Boards are designed to keep watch over companies but also to engage at a much deeper level. To test whether you have enough resolve, ask yourself if you would have challenged Enron’s high-risk accounting practices, or the independence of directors perhaps compromised by financial ties. 

Boards need to manage their social architecture

While agreed action is a key objective for board meetings, it doesn’t always happen. Real opinions can be hard to unpick – particularly when directors wait to hear other members’ views before offering commitment. Arguably, too many CEOs have been under-challenged by their boards.
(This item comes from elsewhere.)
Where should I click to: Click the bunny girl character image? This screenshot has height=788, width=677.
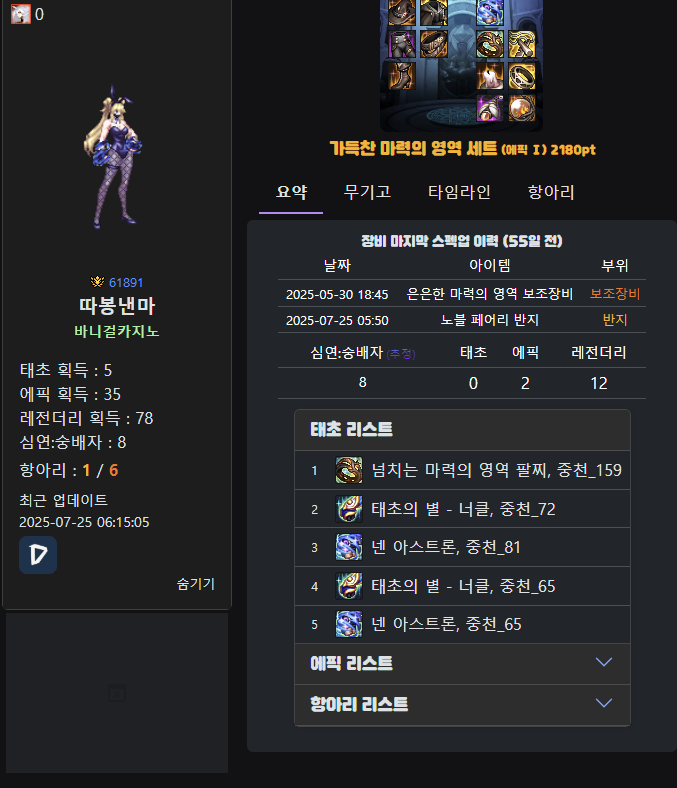[x=115, y=157]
Think of RBS, VW and Enron. 

“Boards need to balance sociability and solidarity,” says Professor Goffee. Sociability is the degree to which people are friendly and compassionate. Sociable board members help each other because they want to. Solidarity, on the other hand, is concerned with “the head rather than the heart”. Members are acutely aware of their shared purpose – and shared interests. They help each other whether they like each other or not. 

A board with good social architecture stops short at the cosy club unwilling to challenge (too much sociability) and at the group excessively focused on goals and oppressive measures (too much solidarity). 

Effective boards should offer good oversight and strategic direction for the long-term benefit of organisations. But that’s hard, too. In 2016, McKinsey surveyed 1,119 board directors representing varied roles, regions, industries and company sizes. It showed that 52% of directors would like more time dedicated to strategy. It also revealed that ‘ineffective-board directors’ reported a low level of trust.

Professor Goffee says trust is a complex concept. “Effective boards have high levels of sociable trust, in other words, ‘I like you, I trust you’, and high levels of solidarity trust, ‘I trust you because you deliver’. They are two different things. Boards typically need both.” 

Trust is fragile, it can’t be faked. It allows for straight talking and cutting to the chase – useful tools for meetings that happen six times a year for a few hours. Trust is also driven by corporate culture.

Boards can help shape guiding organisational values (“This is the way we do things around here”) as well as day-to-day behaviours (“This is my assumption of normal”). High sociability can create higher levels of enjoyment and creativity. On the downside it can encourage indulgence and the formation of cliques. High solidarity can bring focus to tasks and fast response in times of crisis, but can also spark turf battles.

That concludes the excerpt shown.